A Ulcerative colitis B Chronic gastritis C Oesophageal cancer D Coeliac disease E Gastric carcinoma F Barrett’s oesophagus G Gardener’s syndrome H Crohn’s disease I Peptic ulcer disease A 54-year-old man presents to his GP with a 2-week history of worsening dysphagia. The patient’s past medical history reveals severe gastro-oesophageal reflux disease. A duodenoscopy suggests metaplastic transformation of the lower oesophageal region.

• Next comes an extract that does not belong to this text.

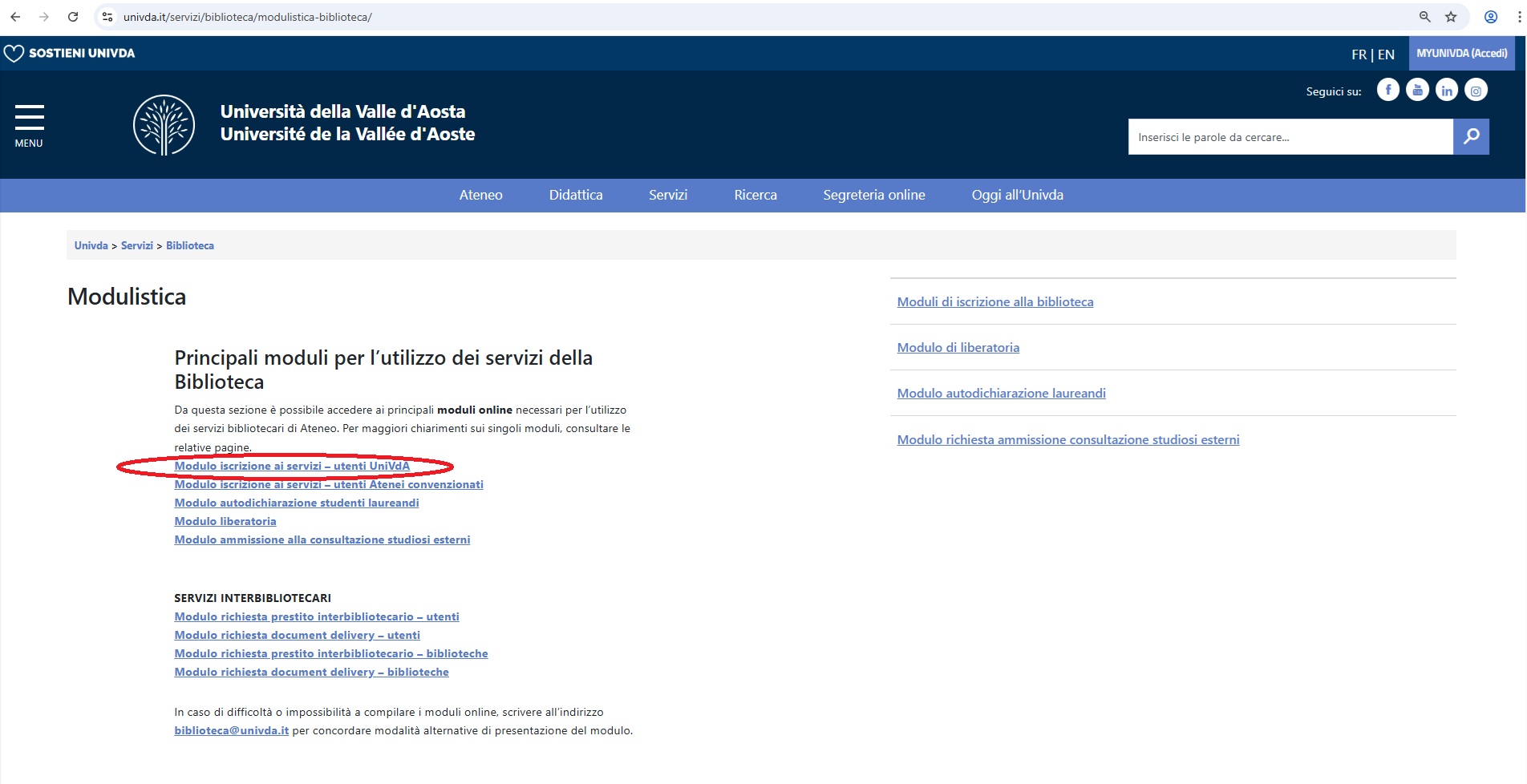
Task: Visit the LinkedIn social icon
Action: pos(1446,90)
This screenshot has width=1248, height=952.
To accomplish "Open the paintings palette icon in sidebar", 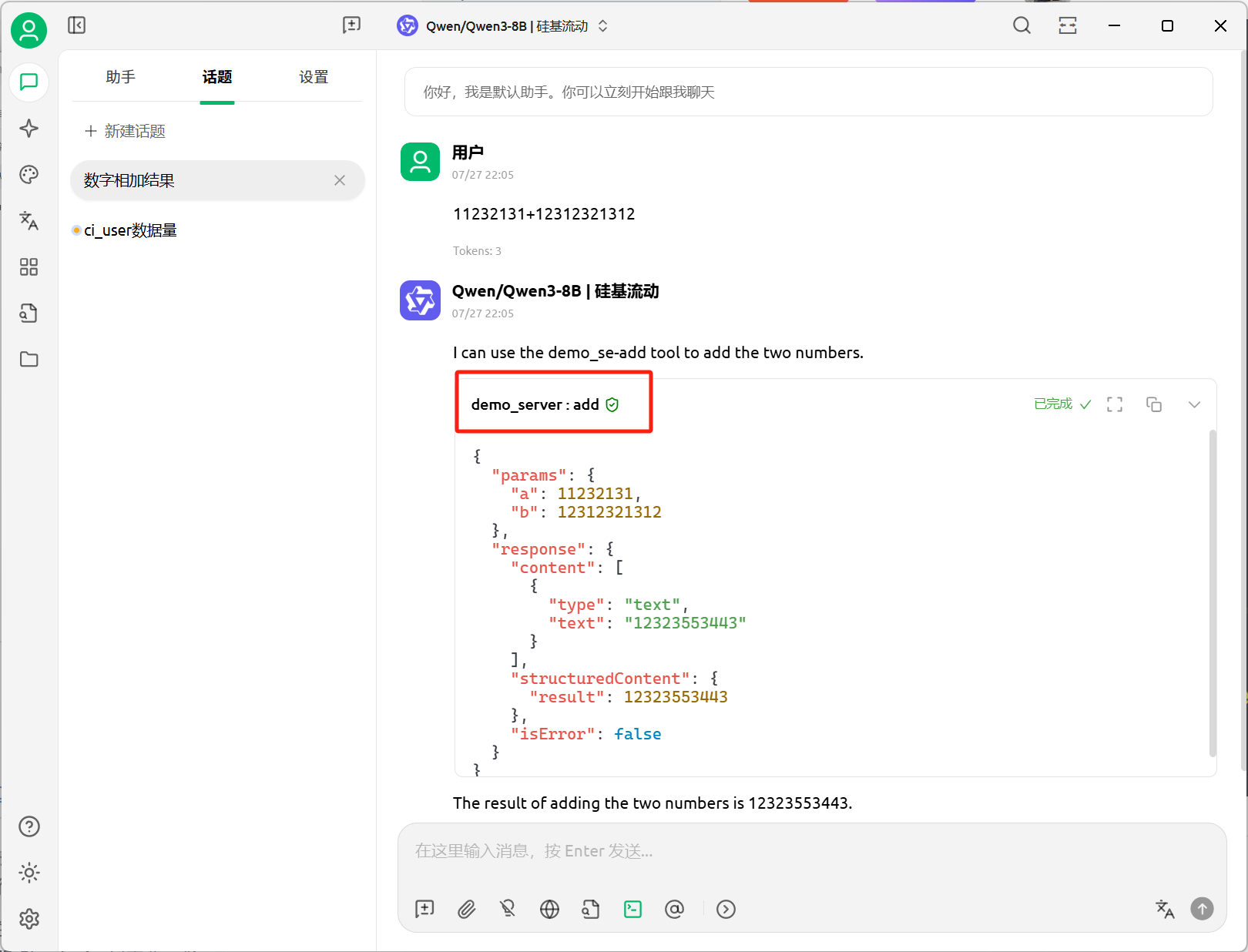I will pos(29,175).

F Barrett’s oesophagus Barrett’s oesophagus (F) occurs as a result of chronic gastro-oesophageal reflux disease. At the squamo-columnar junction between the lower oesophagus and stomach, squamous epithelial cells usually exist. Acidity causes transformation of squamous epithelial cells to columnar epithelial cells, a metaplastic change. The metaplastic columnar epithelial cells include goblet cells that produce intestinal mucin; hence the process is termed intestinal metaplasia. The major complication of Barrett’s oesophagus is an increased risk of adenocarcinoma of the oesophagus.
A Ulcerative colitis B Chronic gastritis C Oesophageal cancer D Coeliac disease E Gastric carcinoma F Barrett’s oesophagus G Gardener’s syndrome H Crohn’s disease I Peptic ulcer disease A 45-year-old man is referred to the gastroenterology outpatient clinic due to severe epigastric pain and an episode of haematemesis. Further testing reveals he is Helicobacter pylori positive and has a 20 pack–year history of smoking.
I Peptic ulcer disease Peptic ulcer disease (I) can either be duodenal or gastric. Ulcers differ from erosions as they extend to the submucosa (sometimes to the muscularis mucosa) and take weeks to heal, whereas erosions breach the mucosa only and take days to heal. The main causes of peptic ulcers are Helicobacter pylori, NSAIDs, Zollinger–Ellison syndrome and smoking. These factors disrupt the balance between protective (mucus layer and bicarbonate secretion) and damaging (acid and enzymes) elements leading to ulceration.